- [Stored data entries]
_ _ _

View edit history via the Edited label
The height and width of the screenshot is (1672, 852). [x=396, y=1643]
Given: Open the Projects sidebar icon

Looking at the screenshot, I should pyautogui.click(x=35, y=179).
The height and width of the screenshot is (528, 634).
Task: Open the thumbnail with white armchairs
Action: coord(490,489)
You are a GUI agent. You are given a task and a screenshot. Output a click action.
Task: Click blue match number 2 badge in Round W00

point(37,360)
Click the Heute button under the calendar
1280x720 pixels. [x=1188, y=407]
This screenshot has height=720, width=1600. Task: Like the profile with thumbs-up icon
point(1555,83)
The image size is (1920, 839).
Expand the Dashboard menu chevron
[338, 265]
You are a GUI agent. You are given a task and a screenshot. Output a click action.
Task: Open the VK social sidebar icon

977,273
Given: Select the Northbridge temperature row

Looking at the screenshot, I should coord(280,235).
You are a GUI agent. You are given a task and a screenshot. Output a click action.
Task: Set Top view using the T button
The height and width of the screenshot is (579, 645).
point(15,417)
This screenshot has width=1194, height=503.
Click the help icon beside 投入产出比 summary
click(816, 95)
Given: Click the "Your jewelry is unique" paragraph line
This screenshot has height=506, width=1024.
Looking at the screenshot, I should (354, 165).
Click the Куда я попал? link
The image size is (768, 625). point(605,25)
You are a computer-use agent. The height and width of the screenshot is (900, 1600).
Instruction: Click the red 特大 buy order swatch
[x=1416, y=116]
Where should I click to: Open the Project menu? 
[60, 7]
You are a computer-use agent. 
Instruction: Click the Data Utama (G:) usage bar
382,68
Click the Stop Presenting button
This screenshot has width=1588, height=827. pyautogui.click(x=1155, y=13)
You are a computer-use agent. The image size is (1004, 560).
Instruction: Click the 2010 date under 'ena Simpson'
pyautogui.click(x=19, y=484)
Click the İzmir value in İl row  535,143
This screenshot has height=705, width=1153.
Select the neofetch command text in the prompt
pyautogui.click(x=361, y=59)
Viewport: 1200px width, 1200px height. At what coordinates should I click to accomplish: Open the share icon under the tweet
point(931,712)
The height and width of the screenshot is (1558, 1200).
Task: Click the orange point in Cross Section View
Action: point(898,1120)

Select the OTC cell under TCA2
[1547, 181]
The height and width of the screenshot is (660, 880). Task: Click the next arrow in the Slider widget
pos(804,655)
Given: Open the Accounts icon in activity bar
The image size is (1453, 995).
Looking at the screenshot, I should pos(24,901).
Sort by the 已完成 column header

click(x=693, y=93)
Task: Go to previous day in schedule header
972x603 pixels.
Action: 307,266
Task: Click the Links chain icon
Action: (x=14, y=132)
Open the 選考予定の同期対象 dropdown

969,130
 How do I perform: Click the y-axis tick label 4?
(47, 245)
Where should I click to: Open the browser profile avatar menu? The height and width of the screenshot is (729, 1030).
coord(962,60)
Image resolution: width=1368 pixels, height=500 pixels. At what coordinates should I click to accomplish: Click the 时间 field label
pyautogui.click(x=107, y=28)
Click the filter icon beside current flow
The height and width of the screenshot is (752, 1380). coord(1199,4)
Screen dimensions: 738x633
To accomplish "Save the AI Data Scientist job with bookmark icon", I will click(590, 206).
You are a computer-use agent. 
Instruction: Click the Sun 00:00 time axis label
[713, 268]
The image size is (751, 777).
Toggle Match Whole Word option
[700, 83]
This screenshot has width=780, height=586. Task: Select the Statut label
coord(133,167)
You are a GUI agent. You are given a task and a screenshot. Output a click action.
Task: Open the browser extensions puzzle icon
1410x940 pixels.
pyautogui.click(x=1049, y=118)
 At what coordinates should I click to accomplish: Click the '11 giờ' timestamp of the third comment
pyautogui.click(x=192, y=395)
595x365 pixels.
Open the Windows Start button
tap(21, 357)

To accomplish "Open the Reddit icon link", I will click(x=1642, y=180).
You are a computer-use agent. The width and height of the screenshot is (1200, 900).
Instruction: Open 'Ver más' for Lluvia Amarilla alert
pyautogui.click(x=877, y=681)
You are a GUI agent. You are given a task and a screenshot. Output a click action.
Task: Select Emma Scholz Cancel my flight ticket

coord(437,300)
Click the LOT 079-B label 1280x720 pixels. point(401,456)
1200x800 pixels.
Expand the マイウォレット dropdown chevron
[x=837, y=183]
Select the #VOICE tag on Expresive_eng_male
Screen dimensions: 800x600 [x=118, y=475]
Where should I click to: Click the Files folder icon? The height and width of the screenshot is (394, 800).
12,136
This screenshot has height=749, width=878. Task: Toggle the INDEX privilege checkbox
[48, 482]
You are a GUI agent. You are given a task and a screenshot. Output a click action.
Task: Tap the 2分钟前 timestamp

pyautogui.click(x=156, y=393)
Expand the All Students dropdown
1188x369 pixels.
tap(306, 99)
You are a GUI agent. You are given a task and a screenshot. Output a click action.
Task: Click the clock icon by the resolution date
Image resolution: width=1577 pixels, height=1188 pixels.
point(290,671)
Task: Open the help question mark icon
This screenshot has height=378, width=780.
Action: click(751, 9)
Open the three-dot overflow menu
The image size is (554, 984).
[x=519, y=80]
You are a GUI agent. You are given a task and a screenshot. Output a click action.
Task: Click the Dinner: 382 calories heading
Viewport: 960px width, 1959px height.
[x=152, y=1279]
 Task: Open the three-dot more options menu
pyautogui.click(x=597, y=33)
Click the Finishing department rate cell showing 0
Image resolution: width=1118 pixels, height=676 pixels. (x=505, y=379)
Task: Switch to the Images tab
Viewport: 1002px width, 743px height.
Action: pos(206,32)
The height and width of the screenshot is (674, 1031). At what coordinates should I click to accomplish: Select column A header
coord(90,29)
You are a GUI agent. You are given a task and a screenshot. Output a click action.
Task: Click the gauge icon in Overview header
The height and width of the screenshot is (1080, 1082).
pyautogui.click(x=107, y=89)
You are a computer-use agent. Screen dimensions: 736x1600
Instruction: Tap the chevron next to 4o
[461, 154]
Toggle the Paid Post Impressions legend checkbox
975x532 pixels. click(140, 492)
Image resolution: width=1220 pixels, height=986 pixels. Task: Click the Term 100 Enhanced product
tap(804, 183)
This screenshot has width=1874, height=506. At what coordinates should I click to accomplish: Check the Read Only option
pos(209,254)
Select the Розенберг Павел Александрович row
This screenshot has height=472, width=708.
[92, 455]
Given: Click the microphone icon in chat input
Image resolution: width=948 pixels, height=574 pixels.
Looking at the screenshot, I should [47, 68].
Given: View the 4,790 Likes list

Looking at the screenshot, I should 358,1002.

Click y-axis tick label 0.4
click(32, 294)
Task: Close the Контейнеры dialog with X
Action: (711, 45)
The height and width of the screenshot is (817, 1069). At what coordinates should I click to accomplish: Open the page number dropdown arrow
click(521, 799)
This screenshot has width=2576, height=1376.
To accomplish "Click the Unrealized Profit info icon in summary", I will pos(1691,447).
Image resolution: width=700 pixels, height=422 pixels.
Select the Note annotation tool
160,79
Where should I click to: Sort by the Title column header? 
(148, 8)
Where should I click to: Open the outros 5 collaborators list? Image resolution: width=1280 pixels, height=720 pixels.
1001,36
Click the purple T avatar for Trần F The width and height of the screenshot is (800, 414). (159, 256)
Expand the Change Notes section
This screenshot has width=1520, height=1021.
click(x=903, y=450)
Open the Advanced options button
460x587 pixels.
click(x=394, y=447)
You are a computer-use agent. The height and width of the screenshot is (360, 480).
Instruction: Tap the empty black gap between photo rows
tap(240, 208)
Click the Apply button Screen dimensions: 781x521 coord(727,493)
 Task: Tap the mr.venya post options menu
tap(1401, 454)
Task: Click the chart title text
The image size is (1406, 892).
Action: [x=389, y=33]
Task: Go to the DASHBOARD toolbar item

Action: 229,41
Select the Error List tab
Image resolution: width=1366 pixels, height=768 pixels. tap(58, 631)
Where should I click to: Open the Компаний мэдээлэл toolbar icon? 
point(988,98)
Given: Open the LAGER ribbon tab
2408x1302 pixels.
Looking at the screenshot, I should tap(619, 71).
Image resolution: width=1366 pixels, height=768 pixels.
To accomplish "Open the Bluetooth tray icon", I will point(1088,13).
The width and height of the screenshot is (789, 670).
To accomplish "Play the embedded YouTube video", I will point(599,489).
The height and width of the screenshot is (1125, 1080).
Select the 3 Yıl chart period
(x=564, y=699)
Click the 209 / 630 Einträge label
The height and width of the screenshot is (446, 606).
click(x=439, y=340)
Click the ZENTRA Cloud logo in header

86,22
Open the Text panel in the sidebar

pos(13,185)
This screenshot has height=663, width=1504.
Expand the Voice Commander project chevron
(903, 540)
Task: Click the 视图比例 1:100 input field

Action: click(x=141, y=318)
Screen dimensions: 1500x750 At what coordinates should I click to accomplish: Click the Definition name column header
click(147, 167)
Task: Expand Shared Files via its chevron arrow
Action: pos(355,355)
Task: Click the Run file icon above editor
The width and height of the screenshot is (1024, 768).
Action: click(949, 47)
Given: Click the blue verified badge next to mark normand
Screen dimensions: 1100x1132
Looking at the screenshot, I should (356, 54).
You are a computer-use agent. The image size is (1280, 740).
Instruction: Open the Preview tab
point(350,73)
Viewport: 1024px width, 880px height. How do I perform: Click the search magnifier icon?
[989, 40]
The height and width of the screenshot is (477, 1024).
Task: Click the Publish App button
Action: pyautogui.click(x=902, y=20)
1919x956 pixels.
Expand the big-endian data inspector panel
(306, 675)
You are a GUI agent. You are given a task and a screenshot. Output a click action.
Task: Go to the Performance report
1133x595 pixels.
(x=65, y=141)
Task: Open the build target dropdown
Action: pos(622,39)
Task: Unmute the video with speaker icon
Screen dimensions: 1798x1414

_ _ _

- [What is expected] From the records above, print only the lines between the one holding "1200x800 pixels." and the one holding "Task: Open the help question mark icon", inclusive, exactly as they stand.

- [Exercise solution]
1200x800 pixels.
Expand the マイウォレット dropdown chevron
[x=837, y=183]
Select the #VOICE tag on Expresive_eng_male
Screen dimensions: 800x600 [x=118, y=475]
Where should I click to: Click the Files folder icon? The height and width of the screenshot is (394, 800).
12,136
This screenshot has height=749, width=878. Task: Toggle the INDEX privilege checkbox
[48, 482]
You are a GUI agent. You are given a task and a screenshot. Output a click action.
Task: Tap the 2分钟前 timestamp

pyautogui.click(x=156, y=393)
Expand the All Students dropdown
1188x369 pixels.
tap(306, 99)
You are a GUI agent. You are given a task and a screenshot. Output a click action.
Task: Click the clock icon by the resolution date
Image resolution: width=1577 pixels, height=1188 pixels.
point(290,671)
Task: Open the help question mark icon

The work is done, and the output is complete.